About two years ago, I was scribbling all over the margins of Moby Dick and I remembered a Melville scholar I once had drinks with who told me that Herman Melville himself was a notorious margin writer. I looked it up and turns out it’s true — there’s a whole website called Melville’s Marginalia with digitalized versions of Herman Melville’s marked-up books. Here’s his annotated copy of Marcus Aurelius.
And here’s Melville’s marked-up copy of Milton’s poems with the note: “from Jesus to Shakespeare.”
Of course it’s not just Melville. Lots of writers were margin writers. Voltaire supposedly wrote in nearly all his books. Unfortunately, his entire library is in Russia. Catherine the Great bought it after his death.
But we have Mark Twain’s stuff, and that’s arguably better. The dude was hilarious and brutal in the margins. Some of his notes were digitized by the New York Times. In one line, he accuses the writer of stealing an image and then, subsequently writes “ditto” under the next bits. (also, ditto was apparently part of Mark Twain’s vocabulary … weird)
Twain would frequently accuse authors of theft, like he did here with the notation, “another theft.”
I mean, when viewed through this lense, writing in your books is cool, right? These are the footsteps of our greatest literary figures. You feel a bit like, well now how can it be bad to write in my books if Voltaire did it? You feel as though you’re being peer-pressured through the centuries.

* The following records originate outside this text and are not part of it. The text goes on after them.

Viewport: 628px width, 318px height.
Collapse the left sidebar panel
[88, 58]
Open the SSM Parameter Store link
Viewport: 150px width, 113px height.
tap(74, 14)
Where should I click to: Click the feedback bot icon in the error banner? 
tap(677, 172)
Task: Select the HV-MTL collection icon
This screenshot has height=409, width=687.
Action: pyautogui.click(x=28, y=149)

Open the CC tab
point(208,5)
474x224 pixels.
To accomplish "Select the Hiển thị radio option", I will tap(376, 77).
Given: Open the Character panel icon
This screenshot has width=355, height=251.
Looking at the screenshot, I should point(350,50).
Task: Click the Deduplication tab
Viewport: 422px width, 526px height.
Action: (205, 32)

And, on that note, I suppose I should go back to the beginning here. I suggested that it’s unpleasant to get the marked-up books from the dollar rack. But then again, it’s not such a bummer when you get a marked-up book, it’s even a bit nice. It kind of feels like you’re sharing something with some stranger, some viscerally human human-being whom — just like you — went looking for answers from Schopenhauer or Carl Jung. And there’s that feeling that this book was thoroughly appreciated. Like, it lived a life before it fell into your hands. And that’s nice too.
You ever try to close-read a page-turner? There’s nothing under there. But I wanted to see what made everybody obsessed with Daisy Jones & The Six and Malibu Rising. Two big tricks I learned: heavy-handed foreshadowing and cliff-hangers
I especially liked the last paragraph. I do not write in my books, but maybe I should. In college, I wrote in my texts. I do know that when I pick up a used book and find the writings of some unknown reader, I am a bit excited each time. Whether it makes sense to me or not, it feels like an intimate moment between readers.
I wrote all over my books in college but find them too sacred to write in now. They were tools then, objects of love now. That said, for me finding writings in books forms a connection to whoever owned and read them before, like a book club over time and space. Including my college books. How cool is it to connect with a younger, earnestly passionate version of myself? However, NOT in library books. That's the worst. Evil. Just no.